* [Your tasks]:
**1)** In the forum thread about Intel's Lakes and Rapids processors, what IPC lead for Zen3 does the R20 benchmark show?
**2)** Continue the forum thread about Intel's Lakes and Rapids processors from its last line.
══ Passage to read
Discussion Intel current and future Lakes & Rapids thread

Zucker2k · Dec 23, 2020

inf64 said:
In conclusion, R15 shows 12% IPC lead for Zen3 while newer R20 shows 6.4%. Basically there will be benchmarks where Cypress Cove might perform like Icelake/Willow Cove and there will be cases where it won't. If it clocks to 4.7Ghz all core turbo it might match 5800X or very slightly edge it out in some games. It will need 5.3Ghz ST Turbo to come close to 5800X ST performance

If I ever read anything about a ES AMD product not being final, buggy bios, slow RAM, and all the other convenient variables that suggest the final product will perform better from you, I will conveniently refer you to this post. This is another example of the bias I keep harping about.

inf64 · Dec 23, 2020

AoTs result for Rocketlake 11700KF 8C/16T with RTX3080 (no iGPU, base 3.6GHz, 5Ghz max Turbo)

GPU Benchmark - Ashes of the Singularity

Video Card GPU Benchmarks, High quality testing of your video card and gaming system.
════
══ Dataset section
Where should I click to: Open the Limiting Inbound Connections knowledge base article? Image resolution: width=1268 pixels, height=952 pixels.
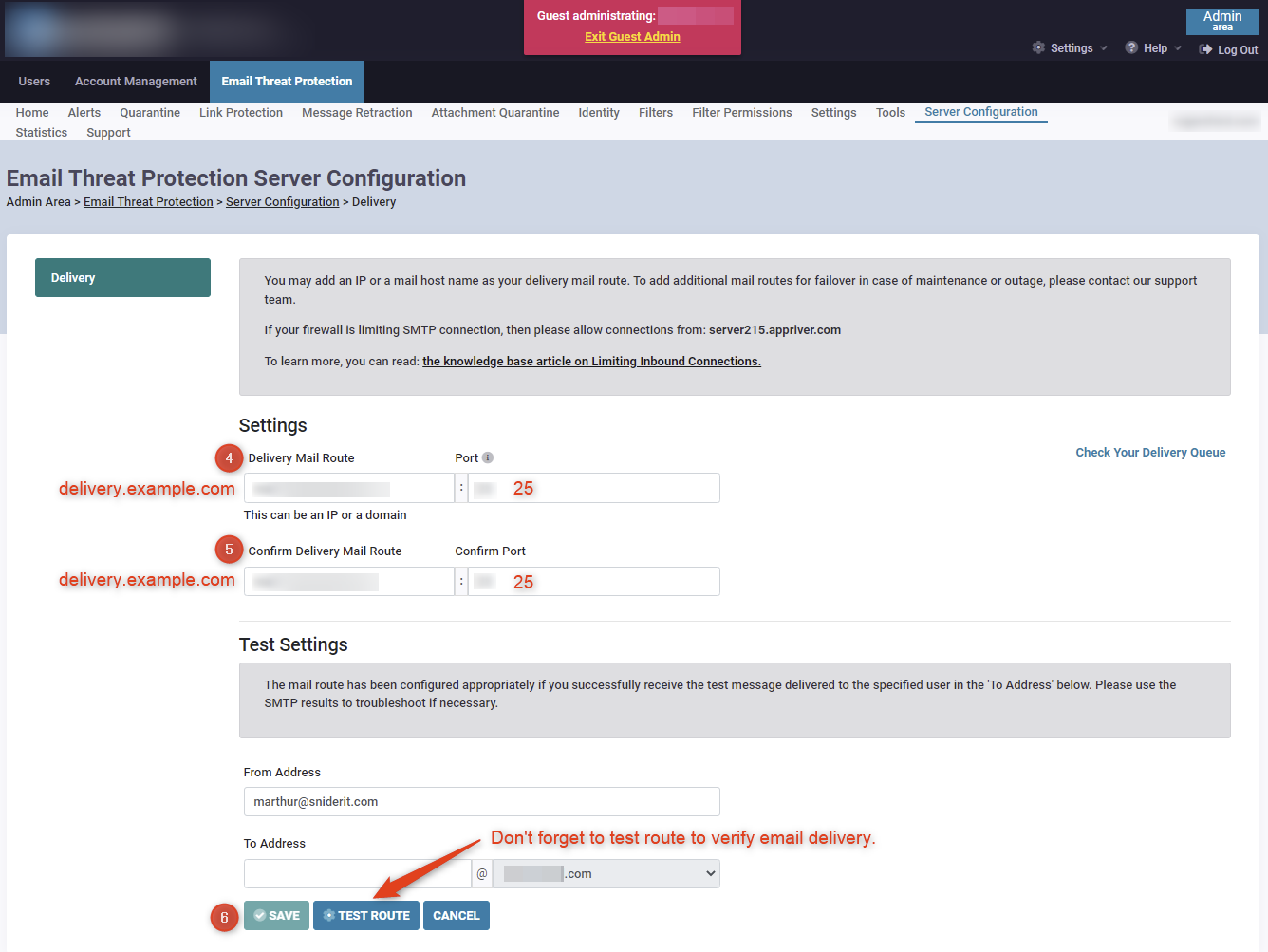pos(591,362)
════
* [Replies]:
**1)** 6.4%

**2)**
www.ashesofthesingularity.com

For comparison, 5600X (6C/12T) with same GPU, same API/preset/resolution/version of the benchmark

GPU Benchmark - Ashes of the Singularity

Video Card GPU Benchmarks, High quality testing of your video card and gaming system.

www.ashesofthesingularity.com

Gideon · Dec 23, 2020

inf64 said:
AoTs result for Rocketlake 11700KF 8C/16T with RTX3080 (no iGPU, base 3.6GHz, 5Ghz max Turbo)

GPU Benchmark - Ashes of the Singularity

Video Card GPU Benchmarks, High quality testing of your video card and gaming system.

www.ashesofthesingularity.com

For comparison, 5600X (6C/12T) with same GPU, same API/preset/resolution/version of the benchmark

GPU Benchmark - Ashes of the Singularity

Video Card GPU Benchmarks, High quality testing of your video card and gaming system.

www.ashesofthesingularity.com

Ashes is so ridiculously memory-bound that unless you know the memory speed/timings for both the comparison is essentially meaningless.

shady28 · Dec 23, 2020

Out of curiosity I ran Cinebench R23 with my RAM set to SPD instead of XMP. This is 2133, my system has a 102.5 BCLK so it is running at 2180.

Before this I had ran it with my RAM at 2933 X 1.025 BCLK = 3006.

With 2133 SPD I scored 7872 multi, with 2933 I scored 8421.

That's a 7% difference due to the RAM speed just going 2133->2933. I'll hazard a guess 3200 would net at least 8%.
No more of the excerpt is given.